Not that that was the usual method; we’d get together at a friend’s place, drink a bunch of beer, go to the bar and dance until we were sweaty and sober. When I go dancing, I don’t really fuck around –I’ve been with other friends, after this group of grad students brokeup via graduations, and too many of them want to dance for one song, go smoke a cigarette, go talk to friends, go whatever. Not me, and not the old crew. Sure, you take breaks for the toilet and for new drinks if you’re so inclined, but mostly it’s just hours of going to whatever the DJ gave you. And he was good – some anonymous technosongs I still don’t know, and some indier stuff (to this day I go alittle nuts whenever 'Wolf Like Me' or 'Modern Love' comes on), and even once when the floor wasn’t too full yet and he was willing to indulge me, The Knife’s 'We Share Our Mother’s Health'.
But the song that makes me think the most of those nights out, among the most enjoyable and fondly remembered of my adult life, was the one we only heard out part of the time. I shouldn’t have to explain why Hot Chip’s epochal 'Over And Over' is fun to dance to, but it functioned as more than a highlight of our nights in the bar for us. We usually spent the evening before the Albion at my friend Nate’s apartment, conveniently situated in the same building as my friend Brynna’s place and around the corner, literally a 30 second walk, from my place. Located a mere stumble from the bar, nicely appointed and with a fridge with enough space to store our beer, many a happy evening was spent gearing up there, although I’m sure to those foreign to the rituals of the half dozen or so of us, it just looked like we were boozing and chatting. But we’d all be getting progressively more eager and excited (partly because of Nate’s deft hand with an iTunes playlist, partly due to the booze, partly due to how much we all loved that night), slowly transitioning away from wanting to sit and talk to wanting to get up and move – and then Nate would play 'Over And Over'. And not only would that song, which we all loved, get us moving a little more, after a month or so it was the universal signal for "finish your beer, we’re hitting the dancefloor".
I still have a near Pavlovian response to the song, even above and beyond other Hot Chip songs I loved dancing to. Even if it comes on my computer in the morning as I’m trying to write something, part of my brain starts getting geared up to go out when those chimes and woodblocks start up. By the time the wibbly synthesizer kicks in, I might as well just save and quit the document – it’s bedroom dancing for the next five minutes, at least.
+++
* **Tasks to perform**:
**a)** In the Hot Chip essay, whose apartment did the group usually spend the evening at before going to the Albion?
**b)** Copy the Hot Chip essay from "I still have" up to and including "minutes, at least.", swapping "woodblocks" for "cowbells".

* **Dataset extract**:
+++
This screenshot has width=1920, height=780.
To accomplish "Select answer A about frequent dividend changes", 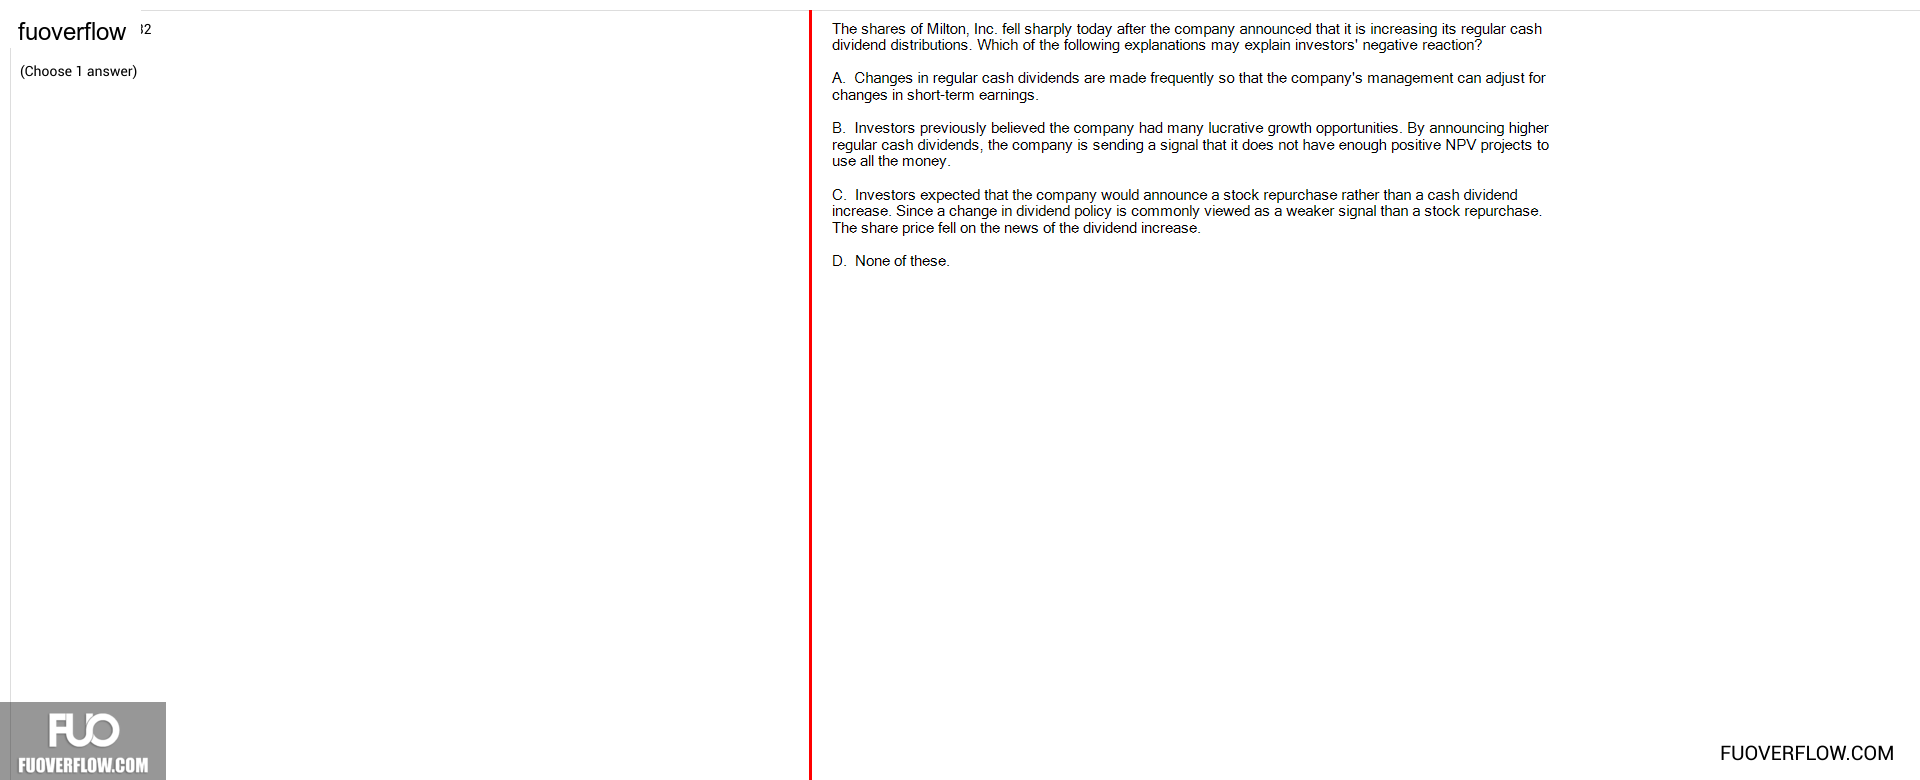I will pyautogui.click(x=1189, y=86).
+++
* **The responses**:
**a)** Nate's apartment

**b)**
I still have a near Pavlovian response to the song, even above and beyond other Hot Chip songs I loved dancing to. Even if it comes on my computer in the morning as I’m trying to write something, part of my brain starts getting geared up to go out when those chimes and cowbells start up. By the time the wibbly synthesizer kicks in, I might as well just save and quit the document – it’s bedroom dancing for the next five minutes, at least.